Speaker
Description
Binaries of intermediate mass black holes (IMBHs) with masses $M_{\rm bh}=10^2-10^4 M_\odot$ are predicted to emit gravitational waves (GWs) potentially detectable with the Einstein Telescope. Though IMBHs of these masses are widely expected theoretically (and likely hosted in the centre of globular clusters and dwarf galaxies), these objects are very elusive and hard to detect with methods based on electromagnetic radiation. I will present results of state-of-the-art dynamical modelling that allowed us to put 3sigma upper limits on the mass of putative central IMBHs in the globular cluster 47 Tuc ($M_{\rm bh} < 578 M_\odot$) and the dwarf spheroidal galaxy Leo I ($M_{\rm bh} < 6.8\times 10^5 M_\odot$).

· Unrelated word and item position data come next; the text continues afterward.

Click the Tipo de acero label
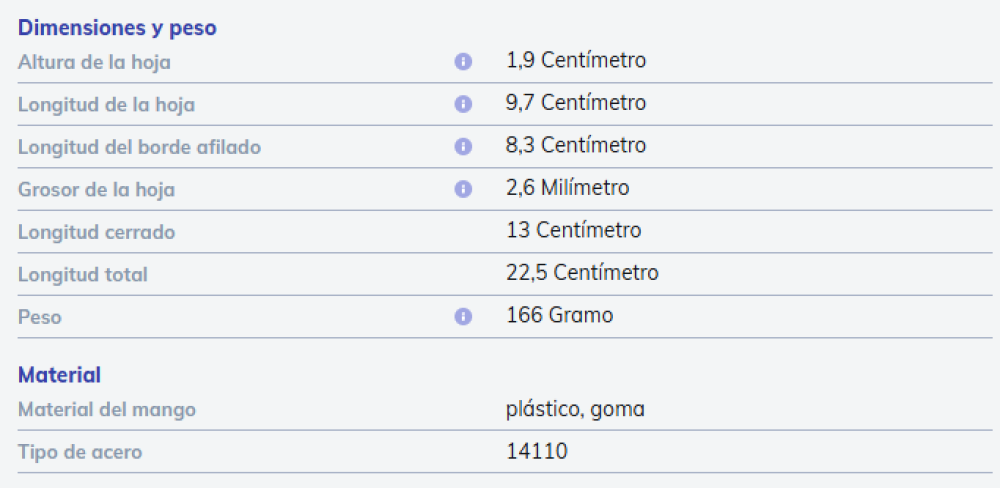point(80,452)
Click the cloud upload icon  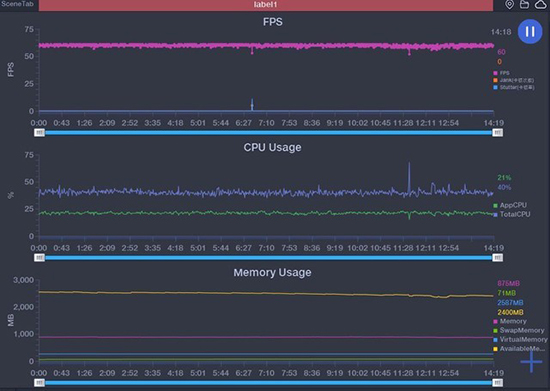click(541, 5)
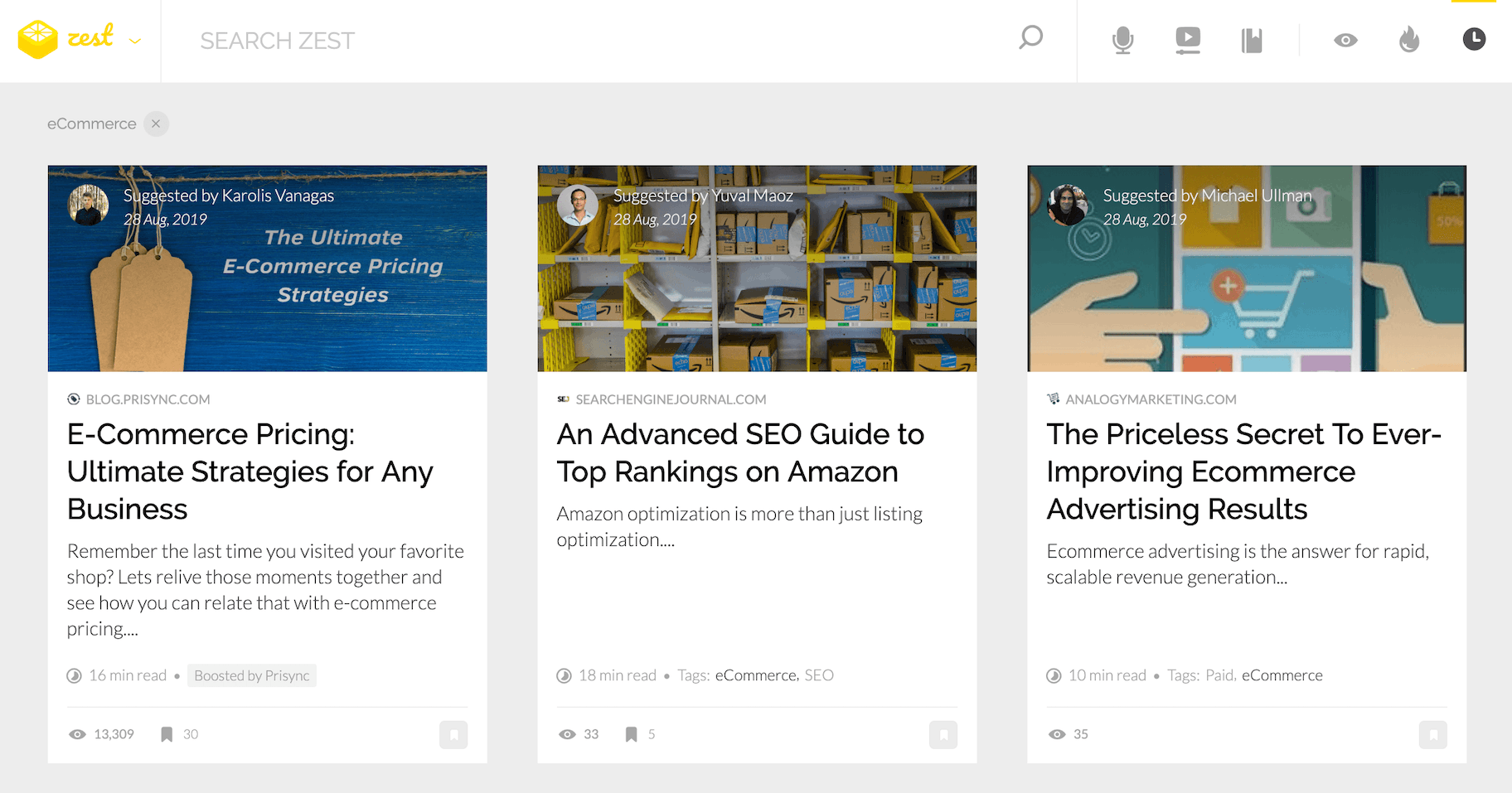Viewport: 1512px width, 793px height.
Task: Filter by audio microphone icon
Action: (x=1122, y=40)

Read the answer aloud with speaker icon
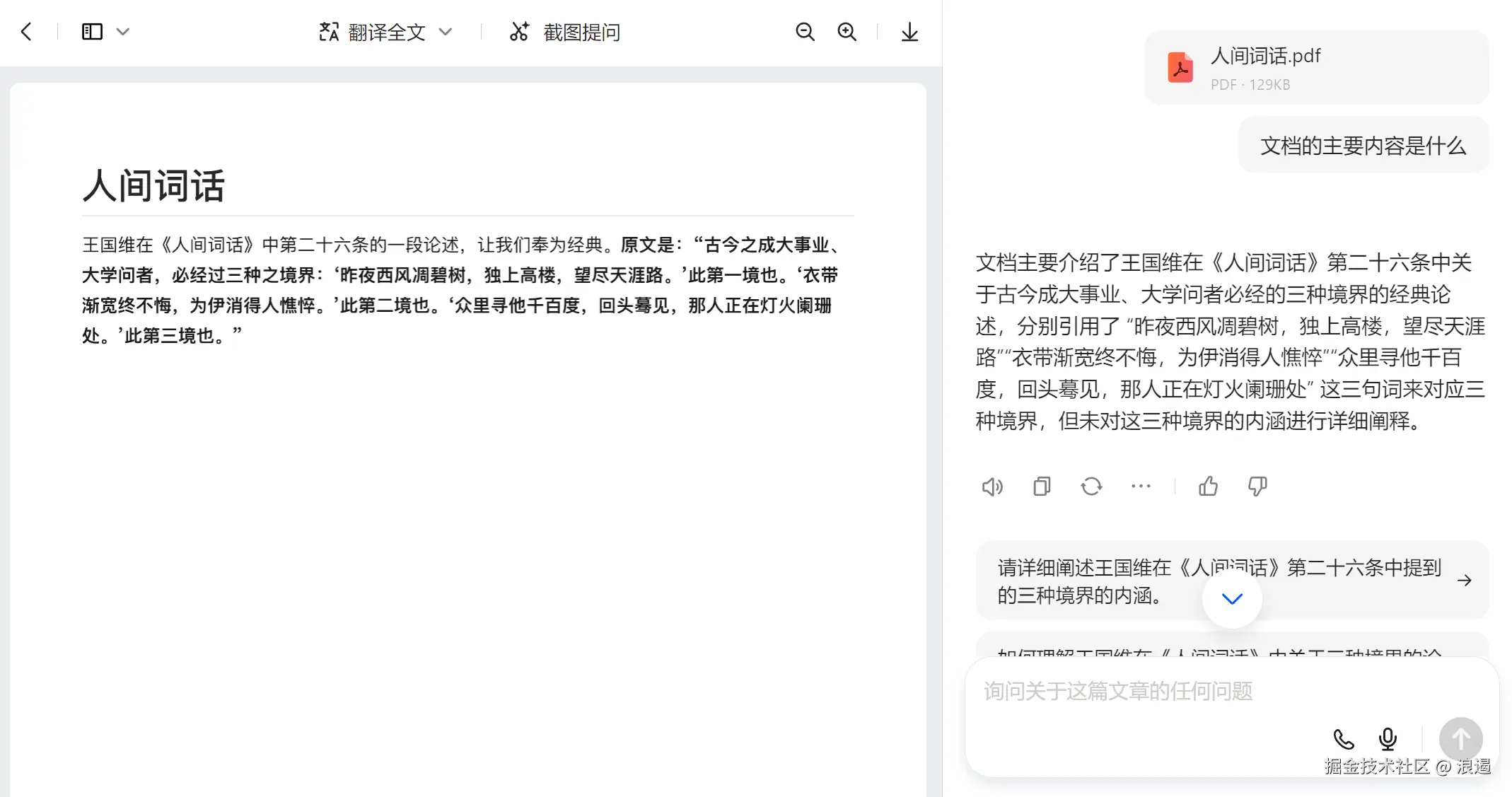coord(992,487)
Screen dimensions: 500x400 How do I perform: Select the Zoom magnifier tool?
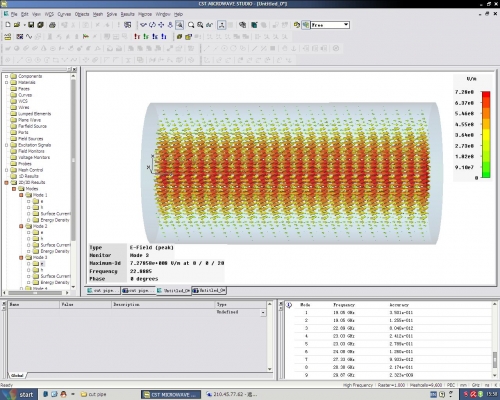[x=191, y=25]
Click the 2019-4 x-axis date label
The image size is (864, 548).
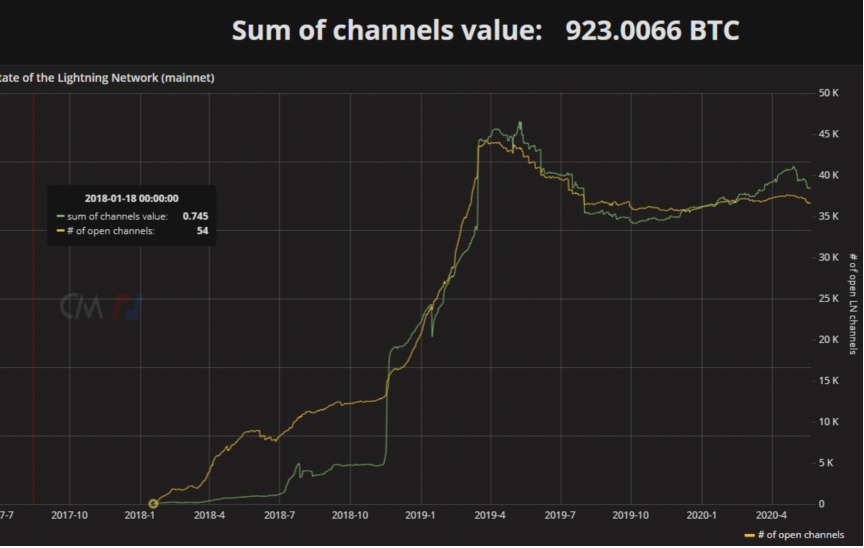490,516
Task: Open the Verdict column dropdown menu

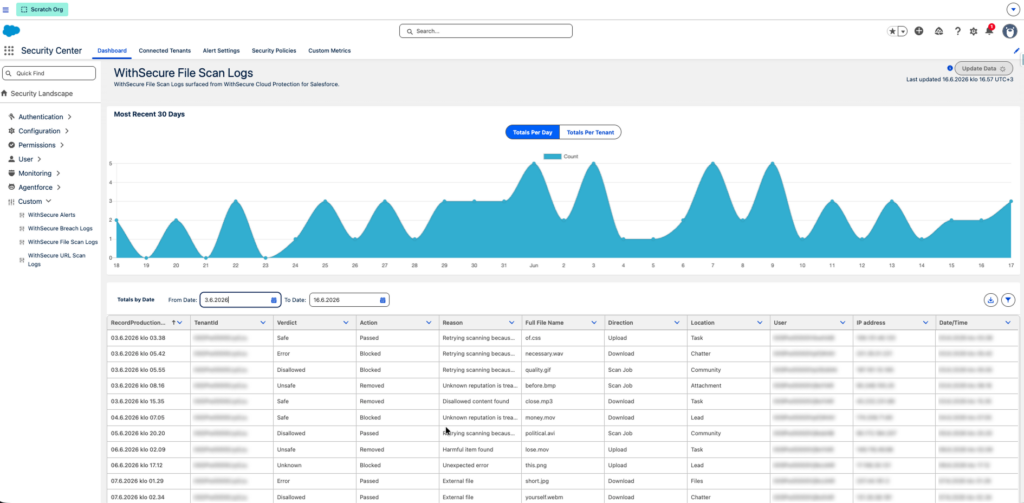Action: point(345,323)
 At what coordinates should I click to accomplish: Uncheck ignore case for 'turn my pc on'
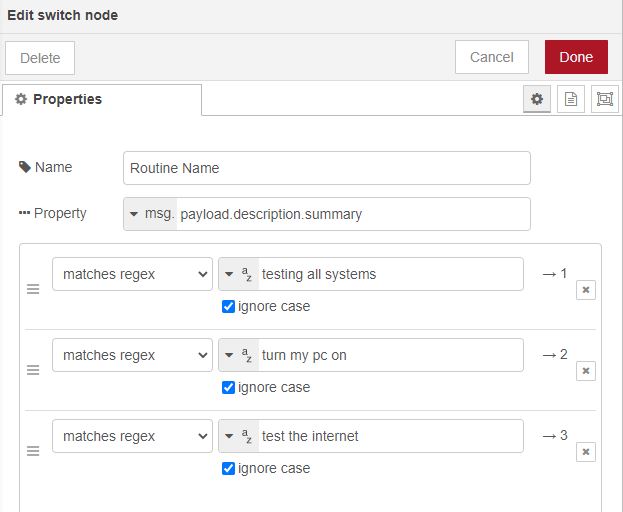(228, 387)
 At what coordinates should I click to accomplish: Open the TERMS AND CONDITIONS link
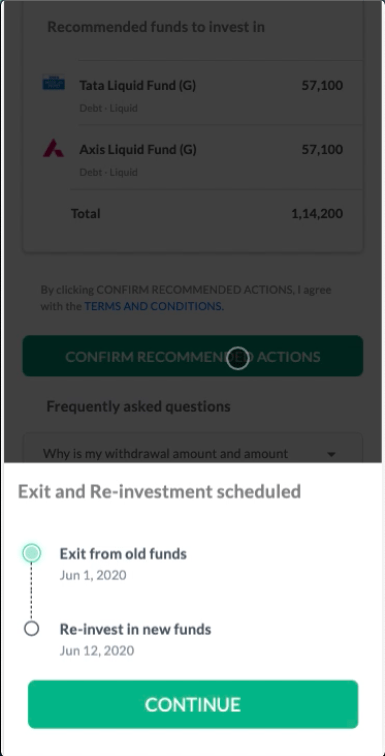(154, 306)
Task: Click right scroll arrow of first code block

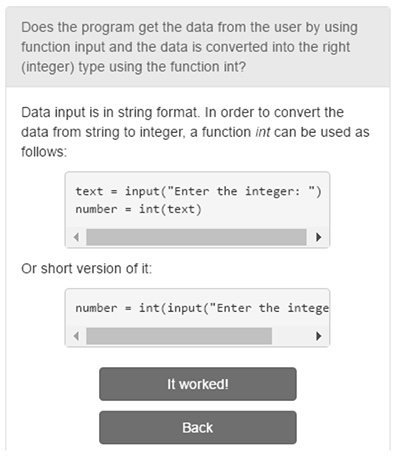Action: tap(319, 237)
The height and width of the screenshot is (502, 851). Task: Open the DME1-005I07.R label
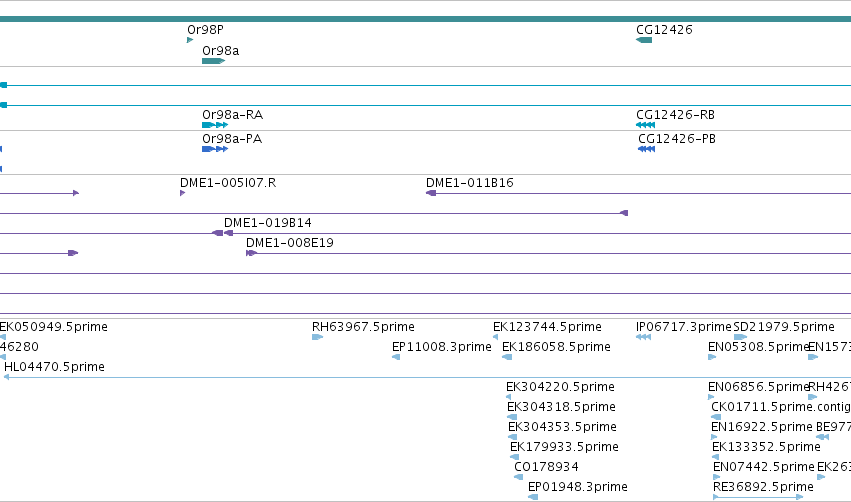(228, 183)
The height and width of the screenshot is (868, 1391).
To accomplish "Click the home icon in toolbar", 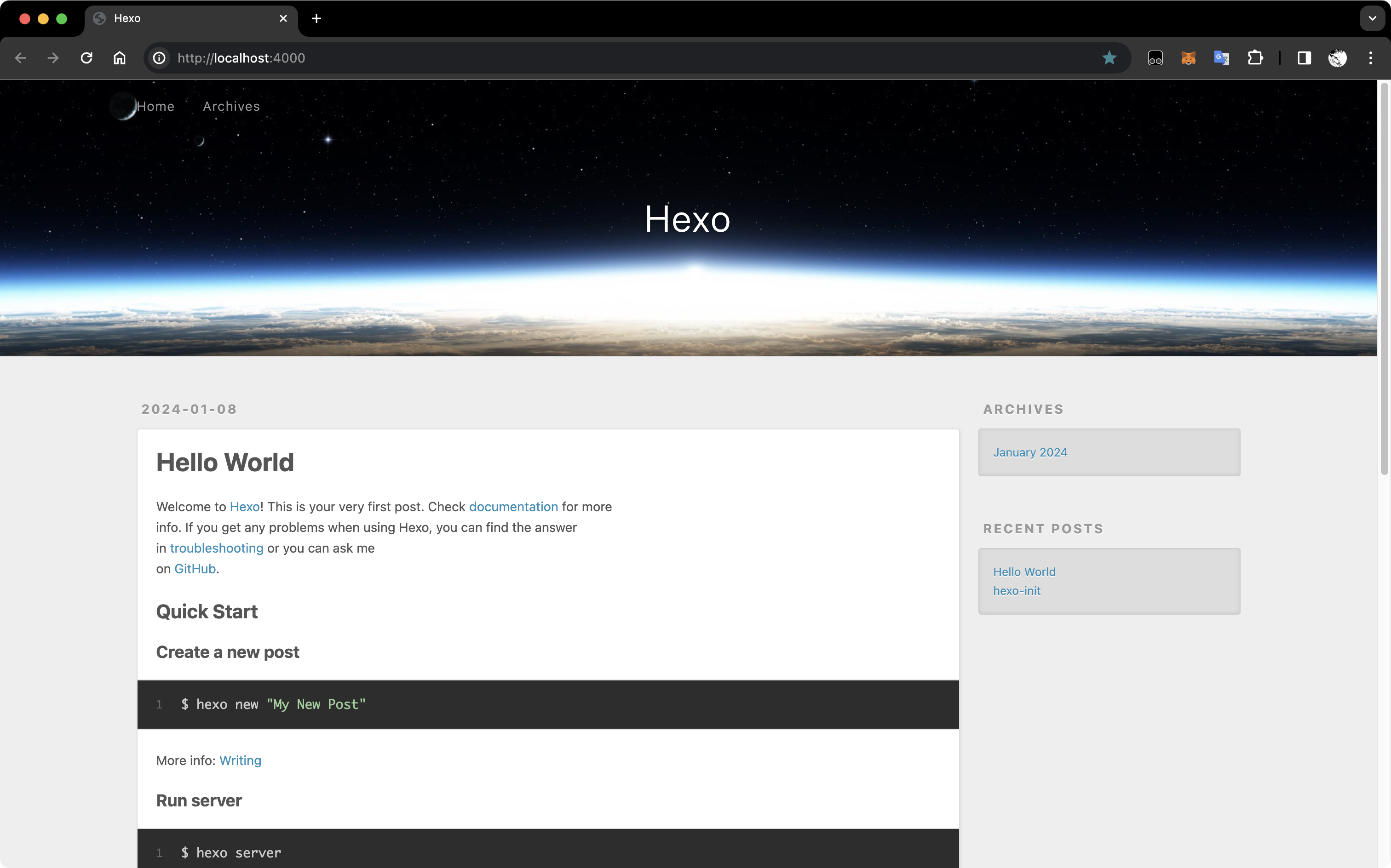I will (120, 58).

Nuclear star clusters (NSCs), high-density central stellar systems observed in galaxies of different morphological types, are favourable sites for IMBH binary formation and coalescence. I will explore this scenario by presenting a dynamical analysis of the $z=1.4$ gravitationally-lensed star-forming Sparkler galaxy, known for hosting a remarkable population of $10^6-10^7M_\odot$ stellar clumps. I will show that, before $z=0$, up to seven of these clumps might spiral into the galactic centre and form an NSC: if these clumps contain IMBHs, the latter might form binaries and reveal themselves emitting GWs on their way to coalescence.